I have my own horror story with these brownies. Thirty years ago, I was going to take them to my future husband’s family reunion. The night before the event, I tried to make them and poured the batter into a cookie sheet that was too small. Once it started baking and rising, I had a burned mess in my oven and didn’t have good brownies to impress the future in-laws!
I was afraid of this recipe for so many years! It doesn’t bake up well in a 9×13 pan. My best advice is to use a jelly roll pan (10×15) or even a sheet pan (12×16) for excellent brownies.
A Saucepan, A Mixing Bowl, and A Sheet Pan
The chocolate brownie mixture starts on the stovetop and is completed in the same saucepan off the heat.
The marble topping is stirred up in a small mixing bowl and set aside until after the brownie is poured into the sheet pan.

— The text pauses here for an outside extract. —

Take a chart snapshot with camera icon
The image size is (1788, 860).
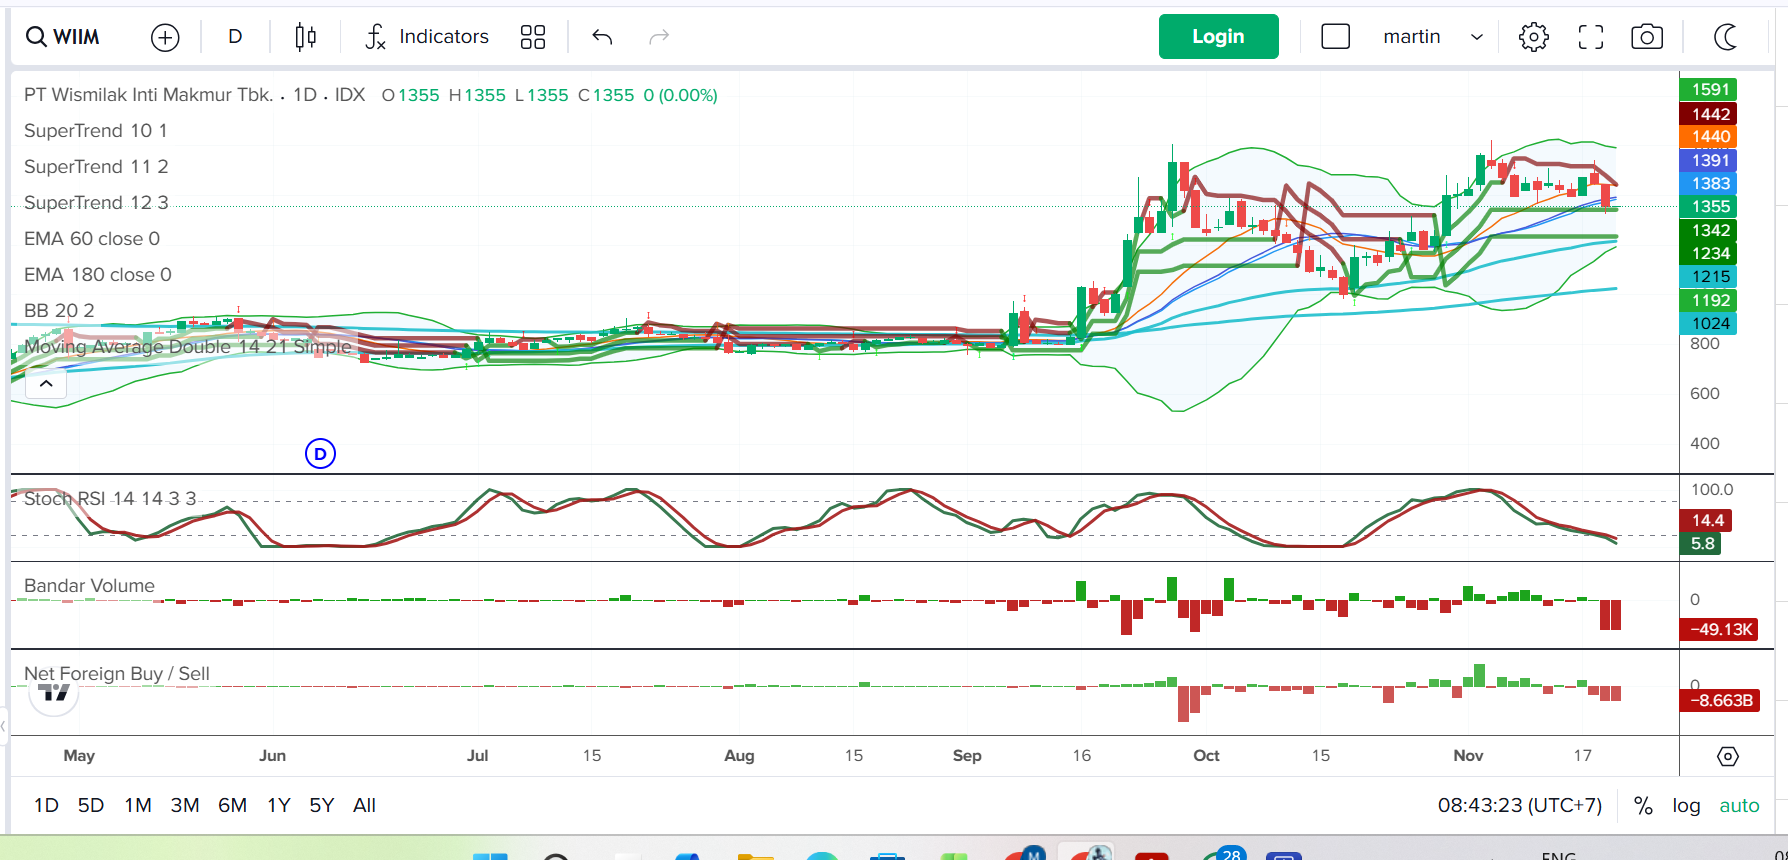tap(1647, 37)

Pour the brownie mixture into the greased and floured or parchment-covered sheet pan:
Top the batter with dollops of the cream cheese mixture:
Swirl the dollops throughout:
And finish with a sprinkle of chocolate chips:
Bake at 375° for 25-30 minutes.
Soooo good!

Marble Cream Cheese Brownies
Ingredients
Combine, Mix with electric mixer, and set aside:
- 1 8-oz package cream cheese softened
- 1/3 c sugar
- 1 egg
In a saucepan, combine and bring to a boil then remove from heat:
- 1/2 c margarine
- 3/4 c water
- 4 T cocoa
Remove pan from heat and add:
- 1 3/4 c sugar
- 2 c flour
Finally, add and stir until smooth:
- 1 t vanilla
- 2 eggs
- 1/2 c sour cream
- 1 t soda
- 1/4 t salt
Pour into prepared pan and sprinkle with:
- 1 c mini chocolate chips
Instructions
- Mix well. Pour into greased and floured 15 1/2" x 10 1/2" jelly roll pan or 12 x 16 sheet pan. Spoon cream cheese mixture over batter and swirl through. Sprinkle with 1 c chocolate chips.
- Bake at 375° for 25-30 minutes.
This recipe was first posted in 2011. Updated in 2021
Ahhhh, I remember that egg yolk incident! The person who found it was very sweet and understanding; and it seems more humorous today than it did the day it happened!